Thanks to our many taco-hunting escapades, we’ve got it down to a science: The smaller the shop—the more tightly you must squeeze your plate onto a tiny table, the more your arms jab your neighbors while taking bites—the tastier the tacos. (Other aspects directly proportionate to taste include availability of paper napkins, brightness of lighting, and the steepness of the angle you position your face in order to take a bite—an indication of meat quantity and juiciness.)
We’d argue, then, that based on science, Chilacates is poised for greatness. Upon entering the original location on Amory Street in Jamaica Plain, you’re immediately at the cash register, wondering where the seats are hiding. Survey the scene, and you’ll find 10 of them; get extra lucky, and one will be free. If not, don’t fret—service is quick and so is turnover. Kitchen sizzling sounds replace mood music, while counter seating in lieu of tables discourages lingering face-to-face convos.
Instead, it’s all about the food. Uno, dos, tres; choose your canvas (enchiladas, tortas, tacos, and the like), your meat, and your extras from the chalkboard. An easier system than poring through menu pages, although choosing the “dos” is not simple. Here all carne is moist, fork-shreadable, and never weighed down by sauce or salt. A good intro is the chicken tinga, a take on the Pueblan pollo spiced with tomato and chipotle sauce. This rendition is barely saucy but well-seasoned, chunky upon arrival but ready to collapse into shreds with each bite. You’ll never consider chicken a boring burrito-filling choice again.
In all of Chilacate’s locations, Dominican-American and longtime neighborhood resident Socrates Abreu has sought to create the kind of no-nonsense, quality food that would nourish hungry locals of all walks of life, day in and day out. The evidence is in the details: two homemade hot sauces, each with different personality; fresh chunks of pineapple scattered over the al pastor; fresh tortillas sturdy and moist enough to carry a full weight of meat without breaking.
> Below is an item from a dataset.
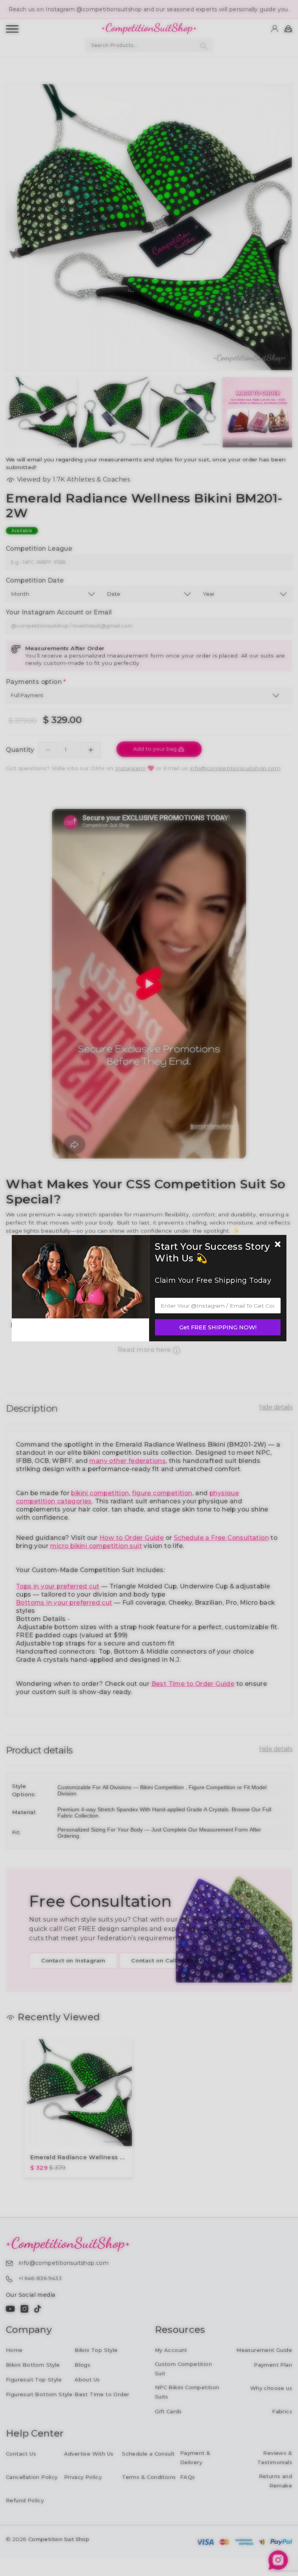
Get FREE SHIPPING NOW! (217, 1327)
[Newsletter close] (277, 1245)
It’s your new go-to neighborhood spot—even if you live across town.
No Margaritas or cervezas here, but the Sam Adams brewery is just around the corner from the Amory Street locale.
Bring your chicos and chicas. Chilacates has a kid’s menu featuring tiny quesadillas, burritos, and rice and beans.
Owner Socrates Abreu first fell for Mexican street food while attending his brother’s wedding in Sonora.